Containers have become popular with developers and operators for their scalability, portability, and agility. These lightweight packages encapsulate an entire runtime environment, enabling rapid development, testing, and deployment.
Unlike machines that utilize hardware virtualization, containers employ OS kernel features (such as Linux namespaces and groups) to limit what processes inside a container can see of the host process space and resources.
POSIX ACLs in Kubernetes
Kubernetes uses POSIX ACLs to restrict access to files and directories on a volume by user and group. This allows the administrator to ensure that a specific file or directory is read-only or only readable by certain groups. Using POSIX ACLs, the kubectl command line offers multiple options for modifying a file or directory’s access permissions:
The entries owner, owning group, other, and mask are required in a POSIX ACL. The first three entries correspond to the traditional permission bits, while the last reflects the overlapping portion of the permissions for the owning group and the mask.

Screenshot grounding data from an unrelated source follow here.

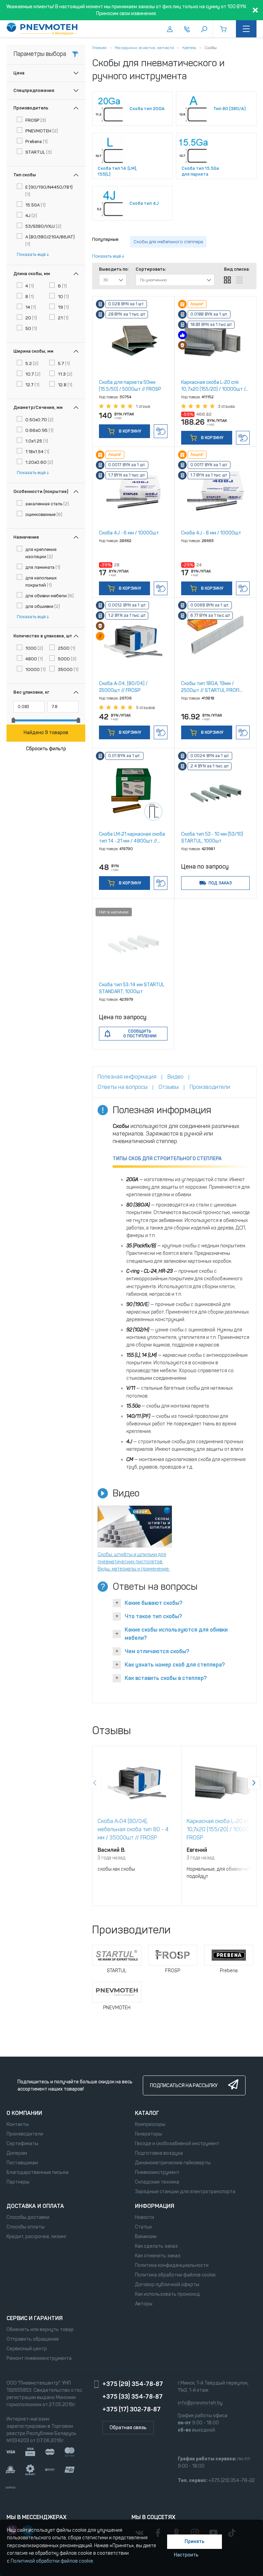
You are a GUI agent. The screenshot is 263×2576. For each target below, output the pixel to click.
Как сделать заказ (156, 2246)
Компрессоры (150, 2124)
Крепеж (189, 47)
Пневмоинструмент (157, 2172)
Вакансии (145, 2236)
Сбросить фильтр (46, 749)
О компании (24, 2113)
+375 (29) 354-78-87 (132, 2384)
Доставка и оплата (35, 2206)
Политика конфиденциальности (172, 2265)
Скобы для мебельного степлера (168, 241)
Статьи (143, 2227)
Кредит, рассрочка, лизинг (37, 2236)
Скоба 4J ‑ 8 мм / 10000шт (211, 533)
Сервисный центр (27, 2349)
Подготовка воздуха (159, 2153)
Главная (99, 47)
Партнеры (18, 2182)
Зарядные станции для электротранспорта (185, 2192)
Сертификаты (22, 2143)
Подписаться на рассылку (183, 2086)
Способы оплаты (26, 2227)
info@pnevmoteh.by (200, 2403)
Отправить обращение (33, 2339)
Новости (144, 2217)
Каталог (147, 2113)
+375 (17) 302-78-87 (131, 2409)
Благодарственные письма (37, 2172)
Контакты (18, 2124)
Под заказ (220, 883)
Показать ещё (31, 254)
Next (254, 1783)
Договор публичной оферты (167, 2284)
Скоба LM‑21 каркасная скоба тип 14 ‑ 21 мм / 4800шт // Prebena (132, 841)
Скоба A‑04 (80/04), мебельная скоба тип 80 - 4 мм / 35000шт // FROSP (133, 1829)
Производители (25, 2134)
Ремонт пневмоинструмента (39, 2358)
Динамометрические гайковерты (173, 2163)
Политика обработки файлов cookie (175, 2275)
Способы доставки (28, 2217)
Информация (154, 2206)
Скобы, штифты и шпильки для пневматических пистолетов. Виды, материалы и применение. (134, 1562)
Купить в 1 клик (160, 431)
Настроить (186, 2555)
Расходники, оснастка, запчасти (144, 47)
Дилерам (17, 2153)
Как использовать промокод (167, 2294)
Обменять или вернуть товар (40, 2329)
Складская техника (157, 2182)
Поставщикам (22, 2163)
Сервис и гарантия (35, 2318)
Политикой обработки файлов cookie (52, 2561)
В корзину (129, 431)
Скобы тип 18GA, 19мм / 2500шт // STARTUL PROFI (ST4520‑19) (210, 690)
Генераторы (148, 2134)
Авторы (143, 2304)
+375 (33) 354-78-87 (132, 2396)
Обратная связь (128, 2428)
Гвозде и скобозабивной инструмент (177, 2143)
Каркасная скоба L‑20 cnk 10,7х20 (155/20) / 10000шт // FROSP (214, 389)
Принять (194, 2541)
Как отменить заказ (157, 2256)
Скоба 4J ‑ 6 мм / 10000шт (129, 533)
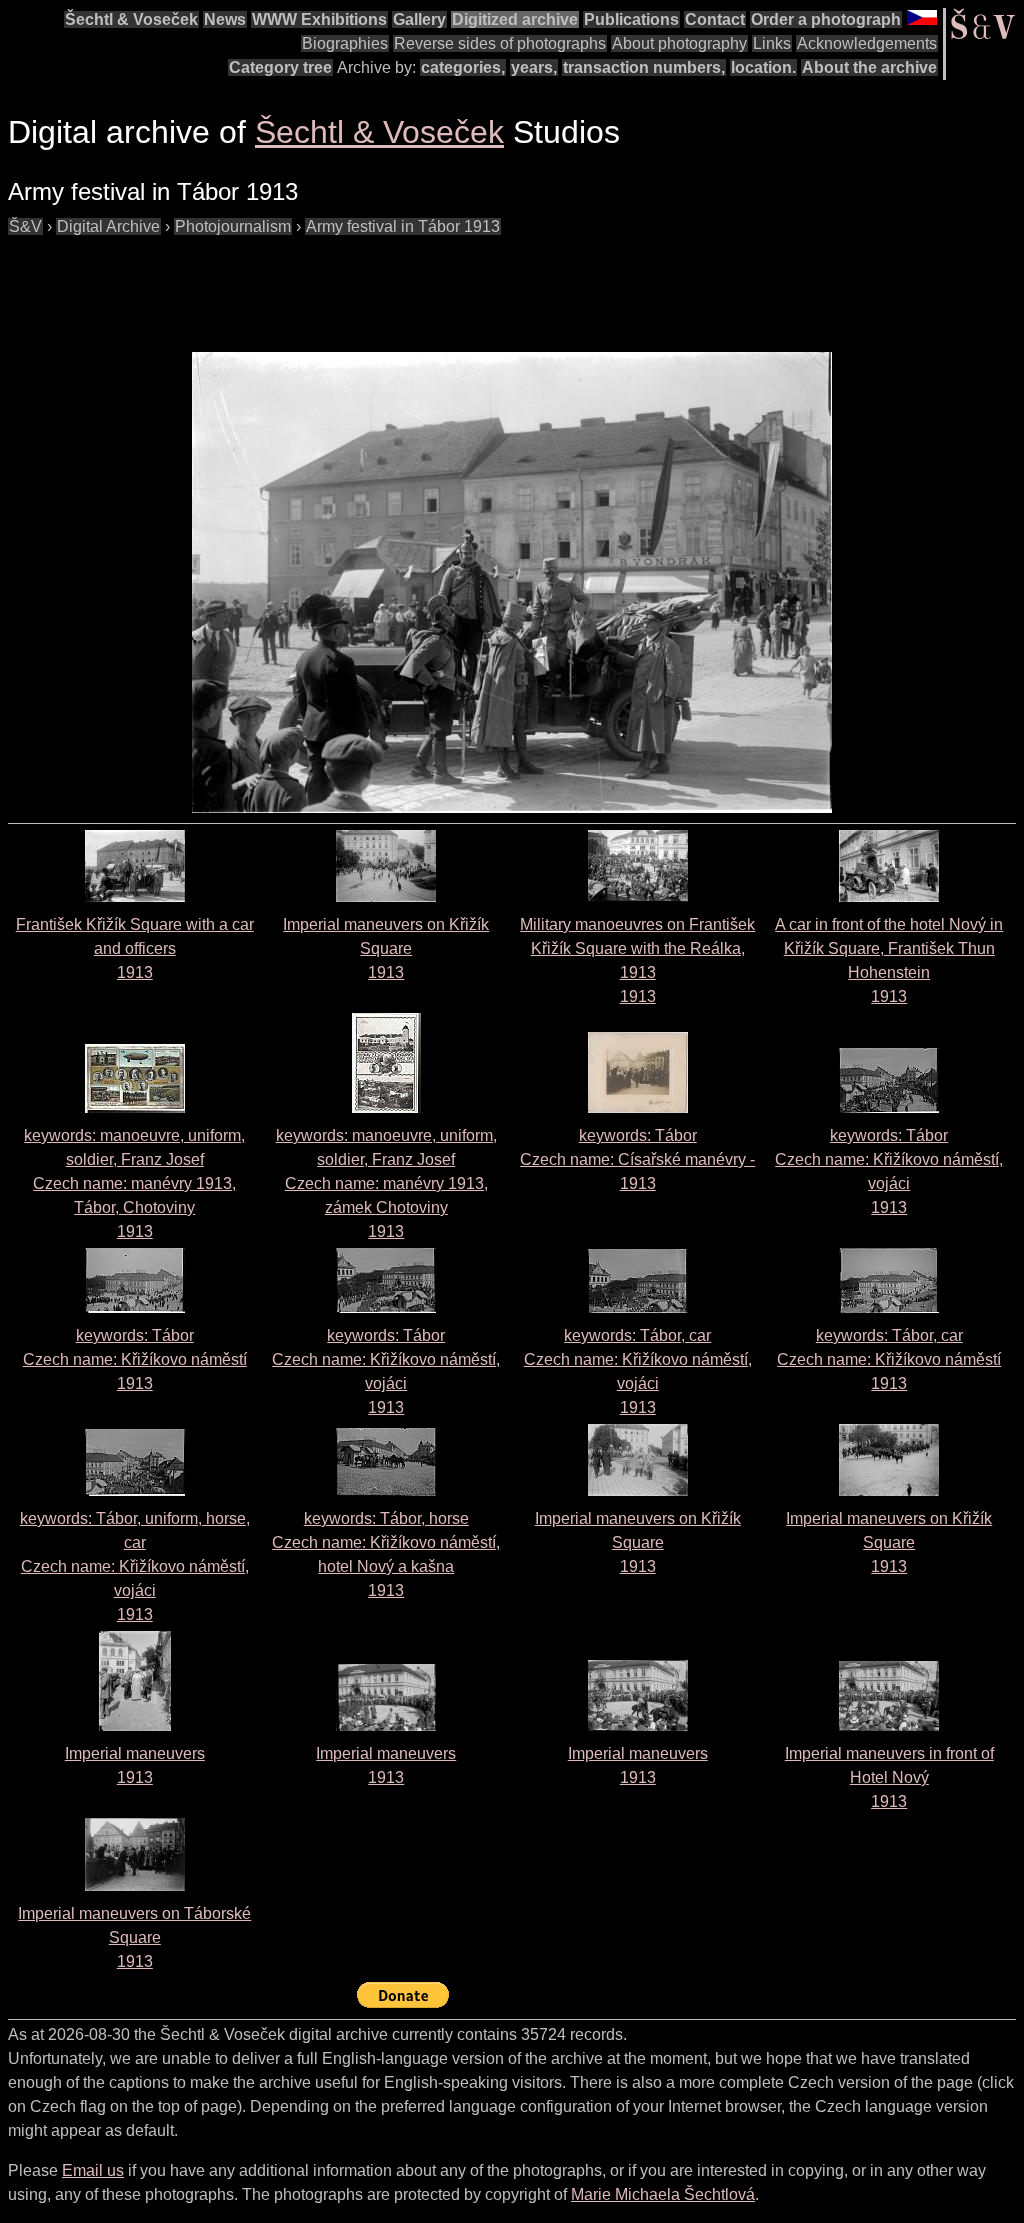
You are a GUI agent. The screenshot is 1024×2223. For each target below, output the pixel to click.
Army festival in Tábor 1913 (403, 226)
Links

When a process creates a file or directory in a POSIX ACL-protected directory, the resulting file is assigned the same ACL as the parent directory. The mkdir command below shows how this is accomplished with the ACL for the directory mydir:
In Unix/Linux, processes have a set of privileges based on their primary group ID (PID), the UID of the container in which they are running, and Linux capabilities. While POSIX ACLs do not provide fine-grained controls over individual process privileges, Linux Capabilities, Security Enhanced Linux, and AppArmor provide this functionality in containers.
In previous releases of Kubernetes, every time a volume was mounted, it would recursively chown and chmod the files on the PersistentVolumeClaim – even if the fsGroup field in the PVC was already set to the requested value. This is a costly operation for large volumes with many small files and is now being fixed in 1.20 and later releases of Kubernetes. A new configuration option called fsGroupPolicy can be set within the CSI Driver config file to opt out of these recursive permission changes.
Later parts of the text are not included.